31.08.2018 - Dachau

Über 230 Jugendliche starten Ausbildung in IHK-Berufen

Gruppe von glücklichen Studenten mit Lehrer und Tablet Computer in der Universität
© © Robert Kneschke

Mit Beginn September treten 237 Jugendliche und junge Erwachsene im Landkreis Dachau eine Ausbildung in Berufen aus Industrie, Handel und Dienstleistungen an. Das teilt die IHK für München und Oberbayern mit. Nach der vorläufigen Statistik zum Beginn des Ausbildungsjahres ist dies ein Plus von fast elf Prozent gegenüber dem Vorjahr. „Das ist die höchste Zahl an Neuverträgen seit 2010, eine sehr gute Nachricht für unsere Wirtschaft. Den Jugendlichen und ihren Ausbildungsbetrieben wünschen wir viel Erfolg auf dem bevorstehenden Weg“, sagt Peter Fink, Vorsitzender des IHK-Regionalausschusses Dachau.

Fink: „Höchste Zahl an Neuverträgen seit 2010“‎

Viele Betriebe haben aber auch heuer große Mühe, bis zum 1. September alle Lehrstellen zu besetzen. Für 232 freie Plätze gibt es aktuell nur 54 unversorgte Bewerber, wie aus der Statistik der Arbeitsagentur hervorgeht, die auch Ausbildungsstellen und Bewerber im Handwerk und in den freien Berufen berücksichtigt. Die Zahl der nicht besetzten Lehrstellen stieg im Vergleich zum Vorjahr um 43,2 Prozent.

Fink ermutigt deswegen bislang erfolglose Bewerber, auch weiter eine Chance zu suchen. „In praktisch allen Branchen nehmen Betriebe auch noch kurzfristig Bewerbungen an. Bis in den Oktober hinein kann man noch in die Ausbildung einsteigen“, so der Unternehmer. Die Top 5 der IHK-Ausbildungsberufe im Landkreis sind Verkäufer, Einzelhandelskaufleute, Bankkaufleute, Kaufleute im Groß- und Außenhandel (FR Großhandel) und Kaufleute für Büromanagement. Fink verweist auch auf den neuen Beruf der E-Commerce-Kaufleute, es ist der erste vollständig digital ausgerichtete IHK-Ausbildungsberuf. Im Landkreis Dachau gibt es dazu bisher zwei Azubis.

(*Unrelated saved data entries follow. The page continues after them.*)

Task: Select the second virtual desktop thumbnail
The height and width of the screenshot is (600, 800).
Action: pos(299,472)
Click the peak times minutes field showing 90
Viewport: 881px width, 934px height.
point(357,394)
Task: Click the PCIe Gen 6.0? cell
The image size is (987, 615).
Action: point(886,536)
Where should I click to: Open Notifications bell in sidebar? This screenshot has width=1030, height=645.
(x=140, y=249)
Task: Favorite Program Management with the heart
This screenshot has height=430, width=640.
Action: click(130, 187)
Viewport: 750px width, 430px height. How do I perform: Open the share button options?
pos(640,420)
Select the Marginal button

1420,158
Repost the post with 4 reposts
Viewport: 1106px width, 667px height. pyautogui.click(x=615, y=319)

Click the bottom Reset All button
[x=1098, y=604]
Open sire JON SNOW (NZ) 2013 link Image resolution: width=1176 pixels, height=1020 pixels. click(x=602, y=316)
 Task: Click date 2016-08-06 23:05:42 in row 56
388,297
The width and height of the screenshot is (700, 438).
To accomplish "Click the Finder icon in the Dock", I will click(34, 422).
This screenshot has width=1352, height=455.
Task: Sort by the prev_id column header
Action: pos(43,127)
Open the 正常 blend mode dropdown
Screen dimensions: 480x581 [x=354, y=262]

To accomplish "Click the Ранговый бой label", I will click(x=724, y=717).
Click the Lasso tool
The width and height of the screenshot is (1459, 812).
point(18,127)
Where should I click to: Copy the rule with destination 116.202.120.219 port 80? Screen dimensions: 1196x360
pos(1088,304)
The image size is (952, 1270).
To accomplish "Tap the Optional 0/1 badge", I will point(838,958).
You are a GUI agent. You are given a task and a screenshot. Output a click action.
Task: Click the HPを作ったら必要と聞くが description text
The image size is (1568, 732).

Zu den neuen Auszubildenden in Industrie, Handel und Dienstleistungen gehören auch 23 Personen aus fluchtwahrscheinlichen Herkunftsländern – das sind fast zehn Prozent aller neuen Ausbildungsverträge.

Fink setzt sich für eine bessere Berufsorientierung an den Schulen ein: „Schüler und deren Eltern können zu Recht stolz sein, wenn sie sich für eine Lehre entscheiden. Denn eines steht fest: Besser als mit einer Ausbildung kann man nicht in das Berufsleben starten“. In einer Umfrage des Bayerischen Industrie- und Handelskammertages (BIHK) sagen 75 Prozent derjenigen Betriebe, die Probleme in der Ausbildung haben, dass die unklaren Berufsvorstellungen der Schulabgänger ein Hindernis seien. Die Unternehmen bieten deswegen mehr Praktikumsplätze an und verbessern ihr Personalmarketing.

Insgesamt gibt es im Landkreis 243 IHK-zugehörige Ausbildungsbetriebe. Sie stehen ‎für knapp 60 Prozent aller Ausbildungsverhältnisse. Zahlreiche freie Lehrstellen mit sofortigem Ausbildungsbeginn sind unter IHK-Lehrstellenbörse zu finden.